→ DOCUMENT EXCERPT:
Subversion/CVS experiment summary
Craig Boston
craig at tobuj.gank.org
Mon Feb 9 09:30:10 PST 2004
This is a bit of a long email, so please skip unless you're into source code
revision management :)
This is an informal report on the viability of using Subversion to manage the
FreeBSD source code repository. Some of this is generic and will be familiar
to anyone who has looked at SVN before, some is more FreeBSD-specific.
NOTE: I'm not trying to push one SCM over the other or suggest that CVS is
wholly inadequate. This is merely the result of an evaluation for my personal
use, and I thought I'd post it in case anyone was interested. CVS has been
used by the FreeBSD project for a LONG time for good reasons. Despite its
shortcomings, I suspect that it will be in use for quite a while longer.
-----------------------------------------------------------------------------
Section the 1st - Motive
-----------------------------------------------------------------------------
My main motivation for these tests was to bring my local modifications to
FreeBSD into some semblance of order. It seems I've amassed a bit of a
collection of local patches, 3rd party patches, and side projects -- some of
which are mutually exclusive or apply to different branches. Simply keeping
a working copy with my changes in it works fine for one project but becomes
painful when there are several. I'd also like to be able to keep version
history for my modifications.
I've heard good things about Perforce, and its effortless merge functionality
looks really slick. If I'm ever involved with a major commercial coding
project, I'll definitely give it some consideration. For my "free-time"
projects however it's not really an option. A couple of my local mods are in
a bit of a grey area as far as the 'non-commercial' license goes, so I'd
rather avoid that whole issue.
-----------------------------------------------------------------------------
Section the 2nd - Setup and conversion
-----------------------------------------------------------------------------
Most of my tests were performed on the src/sys portion of the repository. It
seemed to be large enough that I could get a general idea of how well
Subversion scales, but small enough that I wouldn't spend all week waiting
for the import to complete. All tests were done on a Pentium 4 2.8 GHz
system with 512MB RAM. I used a local repository on one disk and the working
directories on another (for both CVS and SVN). These tests have been done
over the course of the last week and a half, using subversion-0.35.1_1.
I've heard of attempts to convert the repo for testing using the cvs2svn.py
failing (for more details, see the thread at
http://docs.freebsd.org/cgi/getmsg.cgi?fetch=640133+0+archive/2004/freebsd-hackers/20040111.freebsd-hackers).

→ DATA:
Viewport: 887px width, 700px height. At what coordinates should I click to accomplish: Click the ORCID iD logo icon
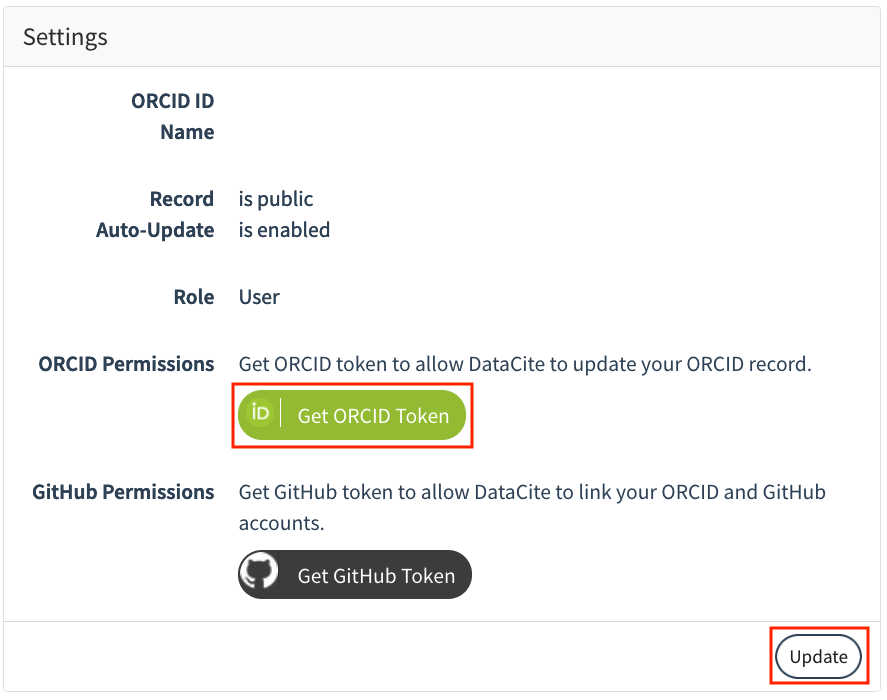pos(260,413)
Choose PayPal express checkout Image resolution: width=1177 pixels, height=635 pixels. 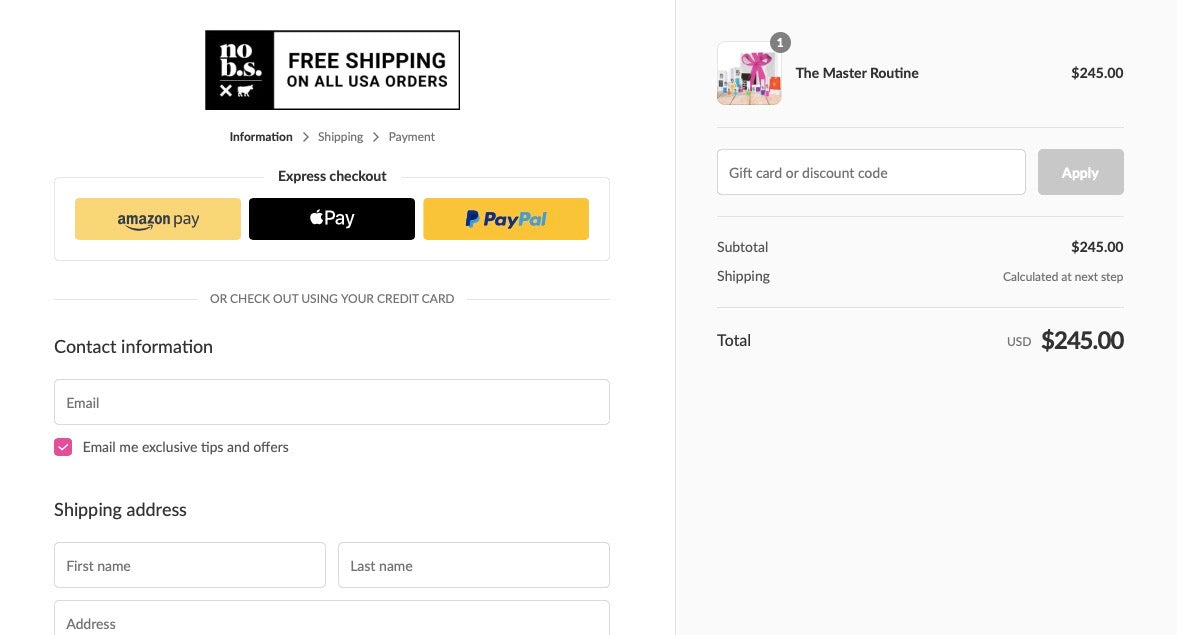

→ THE TASKS:
1. Please list every source code management system that the Subversion/CVS post names.
2. Reproduce the Subversion/CVS post's passage starting with "projects however it's" and going on through "that whole issue.", substituting "terms" for "license".

→ ANSWERS TO THE EXERCISE:
1. Subversion (SVN), CVS, Perforce

2.
projects however it's not really an option. A couple of my local mods are in
a bit of a grey area as far as the 'non-commercial' terms goes, so I'd
rather avoid that whole issue.